Material for the task ▸

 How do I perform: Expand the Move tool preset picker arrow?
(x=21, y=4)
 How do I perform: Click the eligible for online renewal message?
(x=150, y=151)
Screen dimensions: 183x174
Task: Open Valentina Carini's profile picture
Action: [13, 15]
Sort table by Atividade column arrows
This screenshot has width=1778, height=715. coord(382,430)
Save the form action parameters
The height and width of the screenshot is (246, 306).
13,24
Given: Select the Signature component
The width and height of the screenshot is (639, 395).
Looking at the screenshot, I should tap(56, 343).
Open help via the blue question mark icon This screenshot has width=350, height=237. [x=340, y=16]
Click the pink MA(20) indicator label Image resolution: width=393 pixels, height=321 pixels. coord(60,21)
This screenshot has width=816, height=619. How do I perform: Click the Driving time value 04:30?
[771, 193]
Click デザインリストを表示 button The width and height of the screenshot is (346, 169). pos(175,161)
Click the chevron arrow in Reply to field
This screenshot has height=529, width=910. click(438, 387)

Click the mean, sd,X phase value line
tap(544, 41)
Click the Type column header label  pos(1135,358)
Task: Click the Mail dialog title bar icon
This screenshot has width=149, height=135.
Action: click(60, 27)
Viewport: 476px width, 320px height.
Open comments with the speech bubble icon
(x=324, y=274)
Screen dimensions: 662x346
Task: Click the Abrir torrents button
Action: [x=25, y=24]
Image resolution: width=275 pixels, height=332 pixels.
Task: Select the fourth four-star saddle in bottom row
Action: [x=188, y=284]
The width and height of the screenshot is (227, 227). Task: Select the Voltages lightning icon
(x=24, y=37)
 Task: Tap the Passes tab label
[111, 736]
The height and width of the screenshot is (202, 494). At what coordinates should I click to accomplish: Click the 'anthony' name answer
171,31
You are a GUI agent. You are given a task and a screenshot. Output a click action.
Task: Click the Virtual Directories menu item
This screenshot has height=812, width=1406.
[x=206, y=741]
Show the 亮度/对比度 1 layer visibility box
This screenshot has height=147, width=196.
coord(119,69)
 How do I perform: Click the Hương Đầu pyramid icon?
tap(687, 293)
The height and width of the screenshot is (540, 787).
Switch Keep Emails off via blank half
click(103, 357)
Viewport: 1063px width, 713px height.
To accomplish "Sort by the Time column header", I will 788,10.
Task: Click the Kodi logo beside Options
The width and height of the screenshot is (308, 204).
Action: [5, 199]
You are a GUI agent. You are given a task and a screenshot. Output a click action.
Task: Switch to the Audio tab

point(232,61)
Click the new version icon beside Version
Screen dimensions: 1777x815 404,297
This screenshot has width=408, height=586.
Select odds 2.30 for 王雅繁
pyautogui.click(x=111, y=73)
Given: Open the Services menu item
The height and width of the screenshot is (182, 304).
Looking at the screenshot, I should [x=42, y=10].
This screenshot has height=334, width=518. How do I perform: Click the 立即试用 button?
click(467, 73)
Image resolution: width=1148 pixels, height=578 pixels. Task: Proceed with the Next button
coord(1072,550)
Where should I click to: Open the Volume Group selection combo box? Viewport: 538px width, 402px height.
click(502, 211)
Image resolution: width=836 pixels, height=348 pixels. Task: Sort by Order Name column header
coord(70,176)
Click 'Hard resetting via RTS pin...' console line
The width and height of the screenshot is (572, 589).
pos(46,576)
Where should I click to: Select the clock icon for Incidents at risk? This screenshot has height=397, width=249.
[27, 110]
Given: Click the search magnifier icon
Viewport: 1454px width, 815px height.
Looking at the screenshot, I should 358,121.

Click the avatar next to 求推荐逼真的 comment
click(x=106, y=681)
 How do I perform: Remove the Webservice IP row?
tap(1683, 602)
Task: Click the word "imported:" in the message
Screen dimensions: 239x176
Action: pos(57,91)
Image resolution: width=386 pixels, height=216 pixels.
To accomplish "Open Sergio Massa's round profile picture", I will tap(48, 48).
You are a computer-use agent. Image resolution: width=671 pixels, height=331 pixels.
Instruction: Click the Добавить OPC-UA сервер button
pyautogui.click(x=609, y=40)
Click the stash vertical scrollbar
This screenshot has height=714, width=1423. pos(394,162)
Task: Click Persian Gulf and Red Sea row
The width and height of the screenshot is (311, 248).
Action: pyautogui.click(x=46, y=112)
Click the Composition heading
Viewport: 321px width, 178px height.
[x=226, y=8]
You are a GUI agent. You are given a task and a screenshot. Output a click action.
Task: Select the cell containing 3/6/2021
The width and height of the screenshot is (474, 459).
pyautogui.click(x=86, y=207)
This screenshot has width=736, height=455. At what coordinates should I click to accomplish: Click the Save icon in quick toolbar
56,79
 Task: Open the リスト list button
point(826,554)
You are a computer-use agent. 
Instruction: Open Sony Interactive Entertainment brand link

What to produce ▸
Write out all the data again, exactly as it appears.

Solution for this problem ▸
 How do I perform: Expand the Move tool preset picker arrow?
(x=21, y=4)
 How do I perform: Click the eligible for online renewal message?
(x=150, y=151)
Screen dimensions: 183x174
Task: Open Valentina Carini's profile picture
Action: [13, 15]
Sort table by Atividade column arrows
This screenshot has width=1778, height=715. coord(382,430)
Save the form action parameters
The height and width of the screenshot is (246, 306).
13,24
Given: Select the Signature component
The width and height of the screenshot is (639, 395).
Looking at the screenshot, I should tap(56, 343).
Open help via the blue question mark icon This screenshot has width=350, height=237. [x=340, y=16]
Click the pink MA(20) indicator label Image resolution: width=393 pixels, height=321 pixels. coord(60,21)
This screenshot has width=816, height=619. How do I perform: Click the Driving time value 04:30?
[771, 193]
Click デザインリストを表示 button The width and height of the screenshot is (346, 169). pos(175,161)
Click the chevron arrow in Reply to field
This screenshot has height=529, width=910. click(438, 387)

Click the mean, sd,X phase value line
tap(544, 41)
Click the Type column header label  pos(1135,358)
Task: Click the Mail dialog title bar icon
This screenshot has width=149, height=135.
Action: click(60, 27)
Viewport: 476px width, 320px height.
Open comments with the speech bubble icon
(x=324, y=274)
Screen dimensions: 662x346
Task: Click the Abrir torrents button
Action: [x=25, y=24]
Image resolution: width=275 pixels, height=332 pixels.
Task: Select the fourth four-star saddle in bottom row
Action: [x=188, y=284]
The width and height of the screenshot is (227, 227). Task: Select the Voltages lightning icon
(x=24, y=37)
 Task: Tap the Passes tab label
[111, 736]
The height and width of the screenshot is (202, 494). At what coordinates should I click to accomplish: Click the 'anthony' name answer
171,31
You are a GUI agent. You are given a task and a screenshot. Output a click action.
Task: Click the Virtual Directories menu item
This screenshot has height=812, width=1406.
[x=206, y=741]
Show the 亮度/对比度 1 layer visibility box
This screenshot has height=147, width=196.
coord(119,69)
 How do I perform: Click the Hương Đầu pyramid icon?
tap(687, 293)
The height and width of the screenshot is (540, 787).
Switch Keep Emails off via blank half
click(103, 357)
Viewport: 1063px width, 713px height.
To accomplish "Sort by the Time column header", I will 788,10.
Task: Click the Kodi logo beside Options
The width and height of the screenshot is (308, 204).
Action: [5, 199]
You are a GUI agent. You are given a task and a screenshot. Output a click action.
Task: Switch to the Audio tab

point(232,61)
Click the new version icon beside Version
Screen dimensions: 1777x815 404,297
This screenshot has width=408, height=586.
Select odds 2.30 for 王雅繁
pyautogui.click(x=111, y=73)
Given: Open the Services menu item
The height and width of the screenshot is (182, 304).
Looking at the screenshot, I should [x=42, y=10].
This screenshot has height=334, width=518. How do I perform: Click the 立即试用 button?
click(467, 73)
Image resolution: width=1148 pixels, height=578 pixels. Task: Proceed with the Next button
coord(1072,550)
Where should I click to: Open the Volume Group selection combo box? Viewport: 538px width, 402px height.
click(502, 211)
Image resolution: width=836 pixels, height=348 pixels. Task: Sort by Order Name column header
coord(70,176)
Click 'Hard resetting via RTS pin...' console line
The width and height of the screenshot is (572, 589).
pos(46,576)
Where should I click to: Select the clock icon for Incidents at risk? This screenshot has height=397, width=249.
[27, 110]
Given: Click the search magnifier icon
Viewport: 1454px width, 815px height.
Looking at the screenshot, I should 358,121.

Click the avatar next to 求推荐逼真的 comment
click(x=106, y=681)
 How do I perform: Remove the Webservice IP row?
tap(1683, 602)
Task: Click the word "imported:" in the message
Screen dimensions: 239x176
Action: pos(57,91)
Image resolution: width=386 pixels, height=216 pixels.
To accomplish "Open Sergio Massa's round profile picture", I will tap(48, 48).
You are a computer-use agent. Image resolution: width=671 pixels, height=331 pixels.
Instruction: Click the Добавить OPC-UA сервер button
pyautogui.click(x=609, y=40)
Click the stash vertical scrollbar
This screenshot has height=714, width=1423. pos(394,162)
Task: Click Persian Gulf and Red Sea row
The width and height of the screenshot is (311, 248).
Action: pyautogui.click(x=46, y=112)
Click the Composition heading
Viewport: 321px width, 178px height.
[x=226, y=8]
You are a GUI agent. You are given a task and a screenshot. Output a click action.
Task: Select the cell containing 3/6/2021
The width and height of the screenshot is (474, 459).
pyautogui.click(x=86, y=207)
This screenshot has width=736, height=455. At what coordinates should I click to accomplish: Click the Save icon in quick toolbar
56,79
 Task: Open the リスト list button
point(826,554)
You are a computer-use agent. 
Instruction: Open Sony Interactive Entertainment brand link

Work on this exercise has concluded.